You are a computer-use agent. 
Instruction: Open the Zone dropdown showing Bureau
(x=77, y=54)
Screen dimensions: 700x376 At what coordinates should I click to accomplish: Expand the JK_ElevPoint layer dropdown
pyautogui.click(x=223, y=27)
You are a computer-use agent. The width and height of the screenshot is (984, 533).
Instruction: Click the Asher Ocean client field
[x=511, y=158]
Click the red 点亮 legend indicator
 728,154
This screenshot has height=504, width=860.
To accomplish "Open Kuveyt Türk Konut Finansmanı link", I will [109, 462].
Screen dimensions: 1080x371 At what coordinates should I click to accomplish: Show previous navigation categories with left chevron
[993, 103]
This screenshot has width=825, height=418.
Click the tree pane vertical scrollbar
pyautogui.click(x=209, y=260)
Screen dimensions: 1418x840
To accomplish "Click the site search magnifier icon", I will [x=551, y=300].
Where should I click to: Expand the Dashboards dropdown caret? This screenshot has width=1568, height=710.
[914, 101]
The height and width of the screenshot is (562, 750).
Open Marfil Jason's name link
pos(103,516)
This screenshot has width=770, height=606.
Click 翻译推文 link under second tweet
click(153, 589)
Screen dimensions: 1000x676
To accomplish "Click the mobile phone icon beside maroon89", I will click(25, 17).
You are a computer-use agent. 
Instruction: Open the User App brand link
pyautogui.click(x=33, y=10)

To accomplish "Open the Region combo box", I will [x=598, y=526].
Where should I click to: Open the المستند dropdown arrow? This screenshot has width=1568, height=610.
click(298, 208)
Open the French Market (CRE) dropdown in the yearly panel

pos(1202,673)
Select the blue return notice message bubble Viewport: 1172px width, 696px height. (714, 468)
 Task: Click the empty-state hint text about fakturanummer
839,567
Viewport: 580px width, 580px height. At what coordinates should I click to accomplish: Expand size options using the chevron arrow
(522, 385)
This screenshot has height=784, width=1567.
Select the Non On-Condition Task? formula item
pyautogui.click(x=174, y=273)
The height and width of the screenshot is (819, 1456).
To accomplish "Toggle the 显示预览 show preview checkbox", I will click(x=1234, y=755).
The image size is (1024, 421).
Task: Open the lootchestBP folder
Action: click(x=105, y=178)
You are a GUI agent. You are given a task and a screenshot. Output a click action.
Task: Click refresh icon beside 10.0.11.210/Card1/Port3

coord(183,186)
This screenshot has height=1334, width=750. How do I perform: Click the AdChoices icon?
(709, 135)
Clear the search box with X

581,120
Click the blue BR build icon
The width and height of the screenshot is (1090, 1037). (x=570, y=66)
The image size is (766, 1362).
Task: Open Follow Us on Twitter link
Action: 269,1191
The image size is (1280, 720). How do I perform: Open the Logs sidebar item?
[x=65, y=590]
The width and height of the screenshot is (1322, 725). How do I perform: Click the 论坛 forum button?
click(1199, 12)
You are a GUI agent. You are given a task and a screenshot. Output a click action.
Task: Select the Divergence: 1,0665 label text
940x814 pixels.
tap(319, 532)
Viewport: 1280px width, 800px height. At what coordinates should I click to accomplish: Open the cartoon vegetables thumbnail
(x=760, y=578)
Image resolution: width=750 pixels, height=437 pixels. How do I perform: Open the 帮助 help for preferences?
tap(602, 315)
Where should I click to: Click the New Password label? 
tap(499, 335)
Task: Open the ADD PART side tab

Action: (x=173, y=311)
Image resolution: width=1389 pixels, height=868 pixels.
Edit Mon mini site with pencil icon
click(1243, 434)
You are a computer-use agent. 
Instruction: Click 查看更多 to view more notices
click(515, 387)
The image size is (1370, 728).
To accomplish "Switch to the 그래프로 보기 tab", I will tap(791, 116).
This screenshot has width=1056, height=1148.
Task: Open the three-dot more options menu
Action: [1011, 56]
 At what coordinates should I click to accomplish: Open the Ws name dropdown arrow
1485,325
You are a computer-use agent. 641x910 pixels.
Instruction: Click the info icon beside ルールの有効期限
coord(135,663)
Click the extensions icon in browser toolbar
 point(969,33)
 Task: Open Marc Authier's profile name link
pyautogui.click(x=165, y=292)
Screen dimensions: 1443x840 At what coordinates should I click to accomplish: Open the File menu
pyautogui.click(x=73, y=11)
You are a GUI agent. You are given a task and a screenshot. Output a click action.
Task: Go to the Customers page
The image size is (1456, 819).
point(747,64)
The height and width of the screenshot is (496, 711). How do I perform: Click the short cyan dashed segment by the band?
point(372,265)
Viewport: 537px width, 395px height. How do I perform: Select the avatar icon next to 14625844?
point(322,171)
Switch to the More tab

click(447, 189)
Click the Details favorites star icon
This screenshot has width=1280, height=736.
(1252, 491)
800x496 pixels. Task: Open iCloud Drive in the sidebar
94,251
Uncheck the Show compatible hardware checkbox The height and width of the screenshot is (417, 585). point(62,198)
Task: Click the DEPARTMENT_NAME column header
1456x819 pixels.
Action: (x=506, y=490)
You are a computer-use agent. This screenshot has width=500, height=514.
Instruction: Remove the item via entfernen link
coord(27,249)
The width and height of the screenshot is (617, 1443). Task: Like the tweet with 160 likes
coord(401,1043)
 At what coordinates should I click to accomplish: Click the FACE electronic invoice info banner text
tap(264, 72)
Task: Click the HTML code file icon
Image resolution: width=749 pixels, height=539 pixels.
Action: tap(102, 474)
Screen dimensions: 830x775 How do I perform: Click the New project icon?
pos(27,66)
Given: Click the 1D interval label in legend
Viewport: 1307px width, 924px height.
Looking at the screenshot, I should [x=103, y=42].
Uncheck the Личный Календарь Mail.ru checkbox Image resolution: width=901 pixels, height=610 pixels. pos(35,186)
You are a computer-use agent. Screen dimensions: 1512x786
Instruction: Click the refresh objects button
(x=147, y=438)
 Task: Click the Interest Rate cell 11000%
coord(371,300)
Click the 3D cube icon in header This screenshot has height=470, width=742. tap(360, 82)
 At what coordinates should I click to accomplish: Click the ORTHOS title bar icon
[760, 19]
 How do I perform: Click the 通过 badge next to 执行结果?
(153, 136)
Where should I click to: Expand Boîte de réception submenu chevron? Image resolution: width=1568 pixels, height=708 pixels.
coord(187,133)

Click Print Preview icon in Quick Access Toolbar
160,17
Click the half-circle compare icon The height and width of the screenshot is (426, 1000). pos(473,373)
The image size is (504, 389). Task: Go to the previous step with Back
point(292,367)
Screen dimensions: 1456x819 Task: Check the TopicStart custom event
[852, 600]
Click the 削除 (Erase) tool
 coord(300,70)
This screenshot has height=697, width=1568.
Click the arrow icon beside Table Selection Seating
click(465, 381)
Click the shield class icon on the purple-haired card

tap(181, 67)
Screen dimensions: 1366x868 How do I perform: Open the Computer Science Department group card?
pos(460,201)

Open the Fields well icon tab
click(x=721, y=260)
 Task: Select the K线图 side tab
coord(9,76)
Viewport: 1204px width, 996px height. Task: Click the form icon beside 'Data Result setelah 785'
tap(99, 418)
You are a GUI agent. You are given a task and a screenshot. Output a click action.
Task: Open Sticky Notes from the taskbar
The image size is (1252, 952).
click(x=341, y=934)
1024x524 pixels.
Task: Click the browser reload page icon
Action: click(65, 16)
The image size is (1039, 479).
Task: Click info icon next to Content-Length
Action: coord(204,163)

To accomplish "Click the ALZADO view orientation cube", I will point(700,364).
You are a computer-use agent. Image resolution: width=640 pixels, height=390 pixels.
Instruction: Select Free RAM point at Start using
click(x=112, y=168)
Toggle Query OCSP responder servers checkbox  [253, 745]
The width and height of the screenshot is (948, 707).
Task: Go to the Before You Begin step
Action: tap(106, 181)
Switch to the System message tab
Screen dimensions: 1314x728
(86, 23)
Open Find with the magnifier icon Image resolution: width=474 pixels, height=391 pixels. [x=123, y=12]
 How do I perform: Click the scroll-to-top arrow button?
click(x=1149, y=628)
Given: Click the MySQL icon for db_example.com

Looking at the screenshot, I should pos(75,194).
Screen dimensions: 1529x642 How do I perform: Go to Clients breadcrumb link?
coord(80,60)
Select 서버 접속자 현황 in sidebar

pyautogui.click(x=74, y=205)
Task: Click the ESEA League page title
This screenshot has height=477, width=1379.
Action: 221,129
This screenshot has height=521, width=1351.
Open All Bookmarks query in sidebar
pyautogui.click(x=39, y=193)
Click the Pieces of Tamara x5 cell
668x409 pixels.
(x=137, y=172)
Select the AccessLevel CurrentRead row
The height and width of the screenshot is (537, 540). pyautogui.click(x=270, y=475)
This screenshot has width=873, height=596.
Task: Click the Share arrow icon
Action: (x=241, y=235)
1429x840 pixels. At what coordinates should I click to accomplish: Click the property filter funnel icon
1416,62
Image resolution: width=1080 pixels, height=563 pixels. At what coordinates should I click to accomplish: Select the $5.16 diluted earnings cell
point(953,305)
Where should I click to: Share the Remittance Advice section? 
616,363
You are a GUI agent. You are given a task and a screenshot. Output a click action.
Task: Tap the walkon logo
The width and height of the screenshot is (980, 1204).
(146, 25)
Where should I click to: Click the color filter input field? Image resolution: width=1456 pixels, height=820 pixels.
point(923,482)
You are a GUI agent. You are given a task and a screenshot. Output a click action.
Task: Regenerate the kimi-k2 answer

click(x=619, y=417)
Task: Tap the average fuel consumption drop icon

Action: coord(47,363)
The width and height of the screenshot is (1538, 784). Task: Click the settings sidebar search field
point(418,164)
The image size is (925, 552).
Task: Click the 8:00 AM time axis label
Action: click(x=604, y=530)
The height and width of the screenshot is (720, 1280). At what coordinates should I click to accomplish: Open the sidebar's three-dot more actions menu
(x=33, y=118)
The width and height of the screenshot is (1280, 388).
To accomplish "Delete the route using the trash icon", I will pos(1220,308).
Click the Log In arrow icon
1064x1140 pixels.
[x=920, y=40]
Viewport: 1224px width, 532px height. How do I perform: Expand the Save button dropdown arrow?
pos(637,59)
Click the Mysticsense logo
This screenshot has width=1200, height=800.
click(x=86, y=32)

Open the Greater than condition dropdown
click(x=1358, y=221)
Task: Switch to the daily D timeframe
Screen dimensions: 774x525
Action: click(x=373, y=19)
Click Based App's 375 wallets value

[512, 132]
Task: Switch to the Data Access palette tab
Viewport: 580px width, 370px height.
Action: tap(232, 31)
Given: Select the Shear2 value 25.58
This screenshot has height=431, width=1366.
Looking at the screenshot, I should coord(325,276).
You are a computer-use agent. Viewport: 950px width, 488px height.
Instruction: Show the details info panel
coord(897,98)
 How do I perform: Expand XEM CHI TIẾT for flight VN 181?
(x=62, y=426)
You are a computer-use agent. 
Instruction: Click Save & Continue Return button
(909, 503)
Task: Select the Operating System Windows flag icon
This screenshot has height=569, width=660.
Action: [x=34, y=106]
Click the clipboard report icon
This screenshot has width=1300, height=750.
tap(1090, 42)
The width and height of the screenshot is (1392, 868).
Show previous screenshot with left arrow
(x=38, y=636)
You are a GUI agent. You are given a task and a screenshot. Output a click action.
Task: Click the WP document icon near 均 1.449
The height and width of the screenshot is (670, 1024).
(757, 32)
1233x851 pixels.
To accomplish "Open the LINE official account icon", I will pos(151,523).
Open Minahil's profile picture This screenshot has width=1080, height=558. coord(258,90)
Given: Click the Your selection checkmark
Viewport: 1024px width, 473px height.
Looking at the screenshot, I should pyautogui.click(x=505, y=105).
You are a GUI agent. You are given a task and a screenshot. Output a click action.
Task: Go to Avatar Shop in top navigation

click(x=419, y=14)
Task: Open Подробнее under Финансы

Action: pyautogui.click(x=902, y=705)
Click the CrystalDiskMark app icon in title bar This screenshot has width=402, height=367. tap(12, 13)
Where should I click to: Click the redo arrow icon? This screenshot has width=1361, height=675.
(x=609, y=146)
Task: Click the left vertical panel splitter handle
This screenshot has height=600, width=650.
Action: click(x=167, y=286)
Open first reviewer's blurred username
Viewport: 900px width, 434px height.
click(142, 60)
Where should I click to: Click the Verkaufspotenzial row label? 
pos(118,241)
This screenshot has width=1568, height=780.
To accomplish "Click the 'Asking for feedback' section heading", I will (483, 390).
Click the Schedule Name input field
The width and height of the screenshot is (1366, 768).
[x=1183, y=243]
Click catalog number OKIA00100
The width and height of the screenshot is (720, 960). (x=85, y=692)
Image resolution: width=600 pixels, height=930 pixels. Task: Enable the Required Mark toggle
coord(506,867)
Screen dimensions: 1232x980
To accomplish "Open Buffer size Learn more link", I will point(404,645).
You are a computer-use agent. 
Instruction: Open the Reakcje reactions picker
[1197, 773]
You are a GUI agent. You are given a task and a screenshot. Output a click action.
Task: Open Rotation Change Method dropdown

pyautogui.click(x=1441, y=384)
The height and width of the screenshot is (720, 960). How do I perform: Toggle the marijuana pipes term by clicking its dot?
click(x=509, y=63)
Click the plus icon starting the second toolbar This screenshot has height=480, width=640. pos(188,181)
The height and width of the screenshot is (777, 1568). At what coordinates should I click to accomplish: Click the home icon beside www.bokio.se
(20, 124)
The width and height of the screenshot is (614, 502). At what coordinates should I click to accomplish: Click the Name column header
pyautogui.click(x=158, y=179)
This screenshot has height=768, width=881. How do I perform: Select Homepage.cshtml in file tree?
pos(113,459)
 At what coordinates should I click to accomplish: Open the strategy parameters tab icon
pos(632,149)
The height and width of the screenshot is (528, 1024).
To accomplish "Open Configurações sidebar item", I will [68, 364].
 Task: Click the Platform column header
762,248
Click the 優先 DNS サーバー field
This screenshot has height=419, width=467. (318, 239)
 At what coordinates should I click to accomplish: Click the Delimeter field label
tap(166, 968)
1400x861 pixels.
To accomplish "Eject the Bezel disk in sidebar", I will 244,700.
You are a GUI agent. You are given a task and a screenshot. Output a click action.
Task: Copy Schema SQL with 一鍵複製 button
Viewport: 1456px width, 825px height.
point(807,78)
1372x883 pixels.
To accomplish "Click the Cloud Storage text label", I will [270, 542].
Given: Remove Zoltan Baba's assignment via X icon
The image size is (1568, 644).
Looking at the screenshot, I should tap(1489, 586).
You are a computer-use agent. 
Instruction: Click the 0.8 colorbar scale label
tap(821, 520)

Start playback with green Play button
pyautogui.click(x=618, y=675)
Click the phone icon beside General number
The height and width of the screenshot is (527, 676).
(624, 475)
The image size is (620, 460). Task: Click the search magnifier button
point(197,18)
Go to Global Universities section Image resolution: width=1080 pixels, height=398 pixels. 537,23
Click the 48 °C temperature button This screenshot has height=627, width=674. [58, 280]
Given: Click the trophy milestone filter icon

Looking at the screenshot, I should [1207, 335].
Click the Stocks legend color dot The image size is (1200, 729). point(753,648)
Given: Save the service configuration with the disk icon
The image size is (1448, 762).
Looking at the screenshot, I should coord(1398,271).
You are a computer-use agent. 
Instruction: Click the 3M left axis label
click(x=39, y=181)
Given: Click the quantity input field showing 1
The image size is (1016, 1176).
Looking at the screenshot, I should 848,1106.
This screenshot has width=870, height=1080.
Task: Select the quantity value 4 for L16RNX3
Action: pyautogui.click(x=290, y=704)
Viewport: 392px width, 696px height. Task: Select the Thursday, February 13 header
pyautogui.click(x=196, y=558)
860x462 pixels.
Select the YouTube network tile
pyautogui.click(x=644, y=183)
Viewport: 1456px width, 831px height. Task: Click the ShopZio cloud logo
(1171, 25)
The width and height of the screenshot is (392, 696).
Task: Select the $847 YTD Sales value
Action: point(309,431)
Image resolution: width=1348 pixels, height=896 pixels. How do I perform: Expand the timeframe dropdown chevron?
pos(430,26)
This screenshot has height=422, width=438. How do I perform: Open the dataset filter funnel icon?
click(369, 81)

SHORT TASK: Show every line of the items above that contains the string "text", copying each line in full. Matching is case-sensitive.

SOLUTION TO THE EXERCISE:
 Task: Click the empty-state hint text about fakturanummer
Task: Select the Divergence: 1,0665 label text
 At what coordinates should I click to accomplish: Click the FACE electronic invoice info banner text
To accomplish "Click the Cloud Storage text label", I will [270, 542].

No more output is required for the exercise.